Often in the course of research computing temporary data is generated either in the form of information being collected form an external data source or intermediate computations. Also common in research is for computations to crash or fail. Because temporary data can be expensive to recompute, it’s often desirable to “pickup” where a computation left off. In order to do this, we need data structures that can easily re-load their contents so that the last viable state of the program can be reconstructed. This is what the autocache library aims to do.
Autocache provides wrappers around common python data structures such as lists, sets, and dictionaries that provide constant and high-performance storage of their contents to disk. As a result, the state of these data structures can be easily reconstructed without any extra programmer effort.
If you implement long-running computations or data acquisition routines, then autocache may be a useful tool for you.

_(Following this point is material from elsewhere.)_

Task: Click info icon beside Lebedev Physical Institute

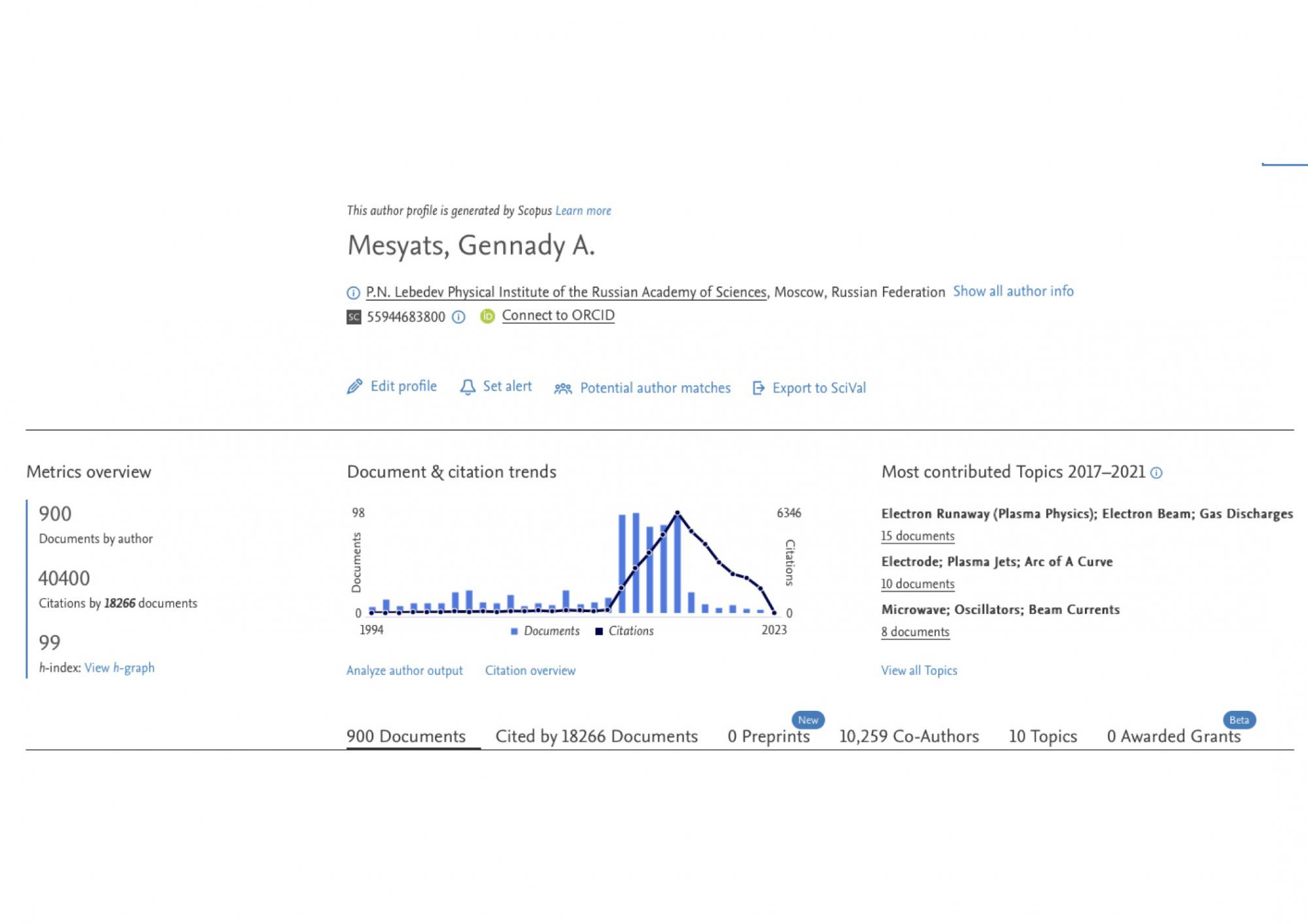Action: 353,293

Autocache is an open-source library under active development and is hosted on Google Code.
At present, please download the cutting edge version (straight off the trunk) using SVN:
svn checkout http://py-autocache.googlecode.com/svn/trunk py-autocache
Autocache is built and installed using distutils. From within the
src directory, run the command
python setup.py install.
Once the library has been installed, you can run the provided tests using the command
python -m autocache.test. If everything is installed correctly, all tests should pass.

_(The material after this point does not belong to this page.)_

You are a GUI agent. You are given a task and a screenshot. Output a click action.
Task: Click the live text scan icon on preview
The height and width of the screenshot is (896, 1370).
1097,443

We’re still working on getting official documentation up. However, in principle, the library is extremely easy to use since the main classes (
alist) work exactly like their native python counterparts. For some examples, take a look at the test code in the autocache.tests package.

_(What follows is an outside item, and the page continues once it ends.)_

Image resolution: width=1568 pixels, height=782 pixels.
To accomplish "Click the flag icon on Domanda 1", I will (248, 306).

If you have feedback, suggestions, bug fixes, or new features to contribute, we would love to hear from you! Please email us!
Frequently Asked Questions
How is this project different from Shelve?
Shelve is a module included in the standard python distribution which provides a dictionary-like object that can be used to store arbitrary objects to disk. While shelve has valuable many uses, one of them is not supporting high-performance mirroring of various data structures (lists, sets, and dictionaries) on disk so that crashes and partial computations can be easily recovered from or supported.